== Material for this task ==

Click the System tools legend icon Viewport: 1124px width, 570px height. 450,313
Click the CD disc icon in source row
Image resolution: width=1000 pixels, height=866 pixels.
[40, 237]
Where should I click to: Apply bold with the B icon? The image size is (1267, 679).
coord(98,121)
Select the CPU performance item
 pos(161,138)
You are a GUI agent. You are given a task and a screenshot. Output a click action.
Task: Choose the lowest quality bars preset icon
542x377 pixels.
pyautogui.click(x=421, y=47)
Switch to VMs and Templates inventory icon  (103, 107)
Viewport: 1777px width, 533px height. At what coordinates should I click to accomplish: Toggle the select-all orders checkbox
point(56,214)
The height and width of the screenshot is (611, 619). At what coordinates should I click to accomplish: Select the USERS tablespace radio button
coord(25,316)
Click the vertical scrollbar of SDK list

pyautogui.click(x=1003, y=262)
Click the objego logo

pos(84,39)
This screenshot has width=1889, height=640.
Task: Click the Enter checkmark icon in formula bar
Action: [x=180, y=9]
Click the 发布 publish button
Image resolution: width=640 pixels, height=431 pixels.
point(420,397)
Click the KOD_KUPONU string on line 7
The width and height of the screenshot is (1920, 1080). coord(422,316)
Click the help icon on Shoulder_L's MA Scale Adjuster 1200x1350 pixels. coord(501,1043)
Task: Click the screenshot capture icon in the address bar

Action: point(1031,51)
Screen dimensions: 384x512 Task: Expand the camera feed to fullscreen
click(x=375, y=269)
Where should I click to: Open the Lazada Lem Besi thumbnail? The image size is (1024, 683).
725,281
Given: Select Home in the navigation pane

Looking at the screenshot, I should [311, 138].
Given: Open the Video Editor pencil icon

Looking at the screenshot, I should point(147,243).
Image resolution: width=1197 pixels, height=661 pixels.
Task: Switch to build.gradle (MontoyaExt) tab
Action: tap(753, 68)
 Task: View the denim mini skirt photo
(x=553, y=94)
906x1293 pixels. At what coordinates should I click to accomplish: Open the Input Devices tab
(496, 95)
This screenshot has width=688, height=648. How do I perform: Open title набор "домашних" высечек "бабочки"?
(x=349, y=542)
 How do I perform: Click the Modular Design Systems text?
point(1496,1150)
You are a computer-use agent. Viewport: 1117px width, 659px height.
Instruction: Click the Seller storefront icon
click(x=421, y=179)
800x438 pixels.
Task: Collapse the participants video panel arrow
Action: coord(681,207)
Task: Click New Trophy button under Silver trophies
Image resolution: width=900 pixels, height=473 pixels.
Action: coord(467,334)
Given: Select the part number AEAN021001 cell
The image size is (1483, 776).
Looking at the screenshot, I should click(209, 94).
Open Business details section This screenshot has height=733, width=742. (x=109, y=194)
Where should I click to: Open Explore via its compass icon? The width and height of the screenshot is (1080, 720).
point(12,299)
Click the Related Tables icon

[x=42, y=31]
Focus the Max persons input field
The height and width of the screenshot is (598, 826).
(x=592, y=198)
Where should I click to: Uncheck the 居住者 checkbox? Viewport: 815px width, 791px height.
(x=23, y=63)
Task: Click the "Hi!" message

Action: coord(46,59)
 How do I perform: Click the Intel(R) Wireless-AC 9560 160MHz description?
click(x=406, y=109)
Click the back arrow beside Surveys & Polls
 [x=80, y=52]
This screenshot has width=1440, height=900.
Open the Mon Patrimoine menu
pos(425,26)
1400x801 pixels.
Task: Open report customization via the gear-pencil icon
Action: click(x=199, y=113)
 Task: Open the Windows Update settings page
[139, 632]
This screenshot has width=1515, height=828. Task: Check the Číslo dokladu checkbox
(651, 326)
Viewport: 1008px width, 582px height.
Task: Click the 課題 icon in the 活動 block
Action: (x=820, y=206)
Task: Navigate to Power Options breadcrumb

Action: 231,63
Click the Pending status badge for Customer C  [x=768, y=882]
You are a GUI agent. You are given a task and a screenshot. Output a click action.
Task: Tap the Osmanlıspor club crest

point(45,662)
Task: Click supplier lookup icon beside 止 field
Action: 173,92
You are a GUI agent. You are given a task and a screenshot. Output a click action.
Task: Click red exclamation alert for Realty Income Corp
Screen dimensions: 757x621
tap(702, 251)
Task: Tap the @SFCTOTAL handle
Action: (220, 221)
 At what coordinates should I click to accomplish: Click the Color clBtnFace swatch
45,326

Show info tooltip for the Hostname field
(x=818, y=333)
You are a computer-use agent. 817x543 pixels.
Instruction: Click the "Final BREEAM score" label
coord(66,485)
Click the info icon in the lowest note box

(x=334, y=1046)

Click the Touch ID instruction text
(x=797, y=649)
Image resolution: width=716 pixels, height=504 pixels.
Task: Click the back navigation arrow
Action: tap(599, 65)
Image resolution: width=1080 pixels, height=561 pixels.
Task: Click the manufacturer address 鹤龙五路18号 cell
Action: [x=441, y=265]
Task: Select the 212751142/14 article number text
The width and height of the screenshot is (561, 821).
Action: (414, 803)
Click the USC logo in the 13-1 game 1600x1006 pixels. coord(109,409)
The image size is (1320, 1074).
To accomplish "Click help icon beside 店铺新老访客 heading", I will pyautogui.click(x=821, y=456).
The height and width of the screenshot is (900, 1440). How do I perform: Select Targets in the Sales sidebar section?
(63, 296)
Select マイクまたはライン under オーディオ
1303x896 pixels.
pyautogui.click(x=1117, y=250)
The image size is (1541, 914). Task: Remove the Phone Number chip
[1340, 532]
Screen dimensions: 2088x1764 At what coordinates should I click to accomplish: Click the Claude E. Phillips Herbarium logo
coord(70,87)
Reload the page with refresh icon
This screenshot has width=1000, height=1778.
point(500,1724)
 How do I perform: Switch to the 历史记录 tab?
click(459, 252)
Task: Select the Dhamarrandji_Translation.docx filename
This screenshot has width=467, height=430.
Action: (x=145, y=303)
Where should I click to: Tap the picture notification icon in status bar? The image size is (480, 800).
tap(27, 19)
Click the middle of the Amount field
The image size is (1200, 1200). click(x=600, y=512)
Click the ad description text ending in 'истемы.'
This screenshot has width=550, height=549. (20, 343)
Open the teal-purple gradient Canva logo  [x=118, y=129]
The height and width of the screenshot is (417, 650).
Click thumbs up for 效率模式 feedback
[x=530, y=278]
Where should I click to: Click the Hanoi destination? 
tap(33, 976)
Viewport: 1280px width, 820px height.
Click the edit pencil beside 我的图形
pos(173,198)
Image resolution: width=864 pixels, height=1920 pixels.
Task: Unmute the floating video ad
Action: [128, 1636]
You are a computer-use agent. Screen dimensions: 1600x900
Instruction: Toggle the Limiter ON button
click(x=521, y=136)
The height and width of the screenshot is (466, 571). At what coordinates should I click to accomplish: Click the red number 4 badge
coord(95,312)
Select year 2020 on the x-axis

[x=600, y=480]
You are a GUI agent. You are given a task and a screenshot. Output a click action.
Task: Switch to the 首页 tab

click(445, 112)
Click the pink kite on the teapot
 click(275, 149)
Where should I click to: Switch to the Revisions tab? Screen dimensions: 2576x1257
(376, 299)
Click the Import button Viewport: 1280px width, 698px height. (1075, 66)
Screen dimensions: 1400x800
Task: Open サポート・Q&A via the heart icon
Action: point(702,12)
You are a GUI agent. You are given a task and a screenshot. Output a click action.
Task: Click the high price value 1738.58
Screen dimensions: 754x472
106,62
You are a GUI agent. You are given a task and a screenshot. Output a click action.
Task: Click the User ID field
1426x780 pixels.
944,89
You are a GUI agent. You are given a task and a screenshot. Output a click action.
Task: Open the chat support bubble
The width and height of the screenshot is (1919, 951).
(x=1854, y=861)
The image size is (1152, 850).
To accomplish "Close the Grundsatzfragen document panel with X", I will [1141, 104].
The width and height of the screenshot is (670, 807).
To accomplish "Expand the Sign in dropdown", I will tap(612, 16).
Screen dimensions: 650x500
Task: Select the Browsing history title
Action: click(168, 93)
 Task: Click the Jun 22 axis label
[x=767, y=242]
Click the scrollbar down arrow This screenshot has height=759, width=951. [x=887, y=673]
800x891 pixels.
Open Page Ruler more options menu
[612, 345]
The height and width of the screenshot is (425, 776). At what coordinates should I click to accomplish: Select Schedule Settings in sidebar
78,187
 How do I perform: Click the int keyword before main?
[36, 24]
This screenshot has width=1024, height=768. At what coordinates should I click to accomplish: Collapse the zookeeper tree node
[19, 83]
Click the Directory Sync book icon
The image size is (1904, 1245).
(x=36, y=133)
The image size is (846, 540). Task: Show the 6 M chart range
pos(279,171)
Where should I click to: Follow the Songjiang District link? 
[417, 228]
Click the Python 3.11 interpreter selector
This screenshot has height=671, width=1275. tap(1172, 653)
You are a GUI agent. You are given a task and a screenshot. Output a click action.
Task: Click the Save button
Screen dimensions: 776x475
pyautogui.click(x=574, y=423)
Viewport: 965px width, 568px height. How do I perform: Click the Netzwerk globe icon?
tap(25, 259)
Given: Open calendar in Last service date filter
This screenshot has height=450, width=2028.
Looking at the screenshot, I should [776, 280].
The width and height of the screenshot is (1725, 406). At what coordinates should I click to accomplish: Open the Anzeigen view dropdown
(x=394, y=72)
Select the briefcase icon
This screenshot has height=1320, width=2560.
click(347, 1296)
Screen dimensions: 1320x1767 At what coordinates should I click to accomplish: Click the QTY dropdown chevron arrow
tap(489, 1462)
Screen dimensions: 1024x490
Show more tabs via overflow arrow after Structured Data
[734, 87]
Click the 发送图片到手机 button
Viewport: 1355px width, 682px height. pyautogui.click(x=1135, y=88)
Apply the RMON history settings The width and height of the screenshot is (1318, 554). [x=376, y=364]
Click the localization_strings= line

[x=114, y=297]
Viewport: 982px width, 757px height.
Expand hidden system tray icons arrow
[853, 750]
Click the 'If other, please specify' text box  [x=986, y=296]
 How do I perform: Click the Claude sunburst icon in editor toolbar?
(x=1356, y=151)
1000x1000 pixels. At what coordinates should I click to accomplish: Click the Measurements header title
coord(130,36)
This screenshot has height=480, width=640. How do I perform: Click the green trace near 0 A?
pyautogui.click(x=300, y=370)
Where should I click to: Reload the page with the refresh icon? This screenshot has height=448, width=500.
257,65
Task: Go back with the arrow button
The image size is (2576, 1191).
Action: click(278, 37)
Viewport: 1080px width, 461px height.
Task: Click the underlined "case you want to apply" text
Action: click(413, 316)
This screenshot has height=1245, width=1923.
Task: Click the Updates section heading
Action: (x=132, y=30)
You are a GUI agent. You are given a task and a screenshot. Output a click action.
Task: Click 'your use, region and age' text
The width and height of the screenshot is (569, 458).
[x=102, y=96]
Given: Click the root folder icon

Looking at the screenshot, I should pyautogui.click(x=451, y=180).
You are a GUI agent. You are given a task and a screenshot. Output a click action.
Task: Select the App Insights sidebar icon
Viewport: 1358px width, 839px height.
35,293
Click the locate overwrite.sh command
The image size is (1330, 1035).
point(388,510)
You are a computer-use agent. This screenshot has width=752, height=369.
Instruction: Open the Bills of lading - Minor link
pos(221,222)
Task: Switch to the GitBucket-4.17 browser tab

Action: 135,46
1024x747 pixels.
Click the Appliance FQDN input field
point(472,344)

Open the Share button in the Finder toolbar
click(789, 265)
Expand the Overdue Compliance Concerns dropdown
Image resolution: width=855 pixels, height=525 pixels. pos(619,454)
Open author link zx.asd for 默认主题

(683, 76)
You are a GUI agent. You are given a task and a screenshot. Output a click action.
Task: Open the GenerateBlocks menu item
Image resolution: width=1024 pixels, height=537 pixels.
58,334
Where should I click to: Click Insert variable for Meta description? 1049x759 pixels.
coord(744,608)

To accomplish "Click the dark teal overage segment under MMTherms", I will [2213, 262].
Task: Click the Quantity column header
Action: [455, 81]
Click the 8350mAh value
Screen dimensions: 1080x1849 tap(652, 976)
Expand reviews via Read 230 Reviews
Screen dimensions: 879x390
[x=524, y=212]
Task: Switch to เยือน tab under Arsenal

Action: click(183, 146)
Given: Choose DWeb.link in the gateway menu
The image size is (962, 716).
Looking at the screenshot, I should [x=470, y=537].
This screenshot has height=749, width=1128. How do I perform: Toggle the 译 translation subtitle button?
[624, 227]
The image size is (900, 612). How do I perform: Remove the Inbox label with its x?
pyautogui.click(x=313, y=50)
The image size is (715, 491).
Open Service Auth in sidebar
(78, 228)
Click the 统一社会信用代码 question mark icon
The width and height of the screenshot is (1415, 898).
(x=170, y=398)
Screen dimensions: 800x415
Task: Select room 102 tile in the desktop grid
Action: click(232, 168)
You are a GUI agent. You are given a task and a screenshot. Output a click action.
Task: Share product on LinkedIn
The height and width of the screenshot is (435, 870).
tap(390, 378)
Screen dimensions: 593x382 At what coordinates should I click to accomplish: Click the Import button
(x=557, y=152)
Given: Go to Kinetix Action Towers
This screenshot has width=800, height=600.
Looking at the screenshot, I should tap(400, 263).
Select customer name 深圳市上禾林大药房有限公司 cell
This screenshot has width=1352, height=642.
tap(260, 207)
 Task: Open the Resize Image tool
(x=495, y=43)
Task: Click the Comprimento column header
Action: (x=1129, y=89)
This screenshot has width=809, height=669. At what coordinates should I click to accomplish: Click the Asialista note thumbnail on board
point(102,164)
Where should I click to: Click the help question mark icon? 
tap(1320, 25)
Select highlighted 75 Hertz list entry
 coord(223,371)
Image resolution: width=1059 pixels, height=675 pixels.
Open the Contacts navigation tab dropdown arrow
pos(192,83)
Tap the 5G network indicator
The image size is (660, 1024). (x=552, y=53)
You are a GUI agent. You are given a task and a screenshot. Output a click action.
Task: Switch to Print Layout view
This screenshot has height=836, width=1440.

== To do ==
Word for word, restate the lines above from the line containing "Expand reviews via Read 230 Reviews" through the line containing "Select customer name 深圳市上禾林大药房有限公司 cell", with both included and nothing else.

== The answer ==
Expand reviews via Read 230 Reviews
Screen dimensions: 879x390
[x=524, y=212]
Task: Switch to เยือน tab under Arsenal

Action: click(183, 146)
Given: Choose DWeb.link in the gateway menu
The image size is (962, 716).
Looking at the screenshot, I should [x=470, y=537].
This screenshot has height=749, width=1128. How do I perform: Toggle the 译 translation subtitle button?
[624, 227]
The image size is (900, 612). How do I perform: Remove the Inbox label with its x?
pyautogui.click(x=313, y=50)
The image size is (715, 491).
Open Service Auth in sidebar
(78, 228)
Click the 统一社会信用代码 question mark icon
The width and height of the screenshot is (1415, 898).
(x=170, y=398)
Screen dimensions: 800x415
Task: Select room 102 tile in the desktop grid
Action: click(232, 168)
You are a GUI agent. You are given a task and a screenshot. Output a click action.
Task: Share product on LinkedIn
The height and width of the screenshot is (435, 870).
tap(390, 378)
Screen dimensions: 593x382 At what coordinates should I click to accomplish: Click the Import button
(x=557, y=152)
Given: Go to Kinetix Action Towers
This screenshot has width=800, height=600.
Looking at the screenshot, I should tap(400, 263).
Select customer name 深圳市上禾林大药房有限公司 cell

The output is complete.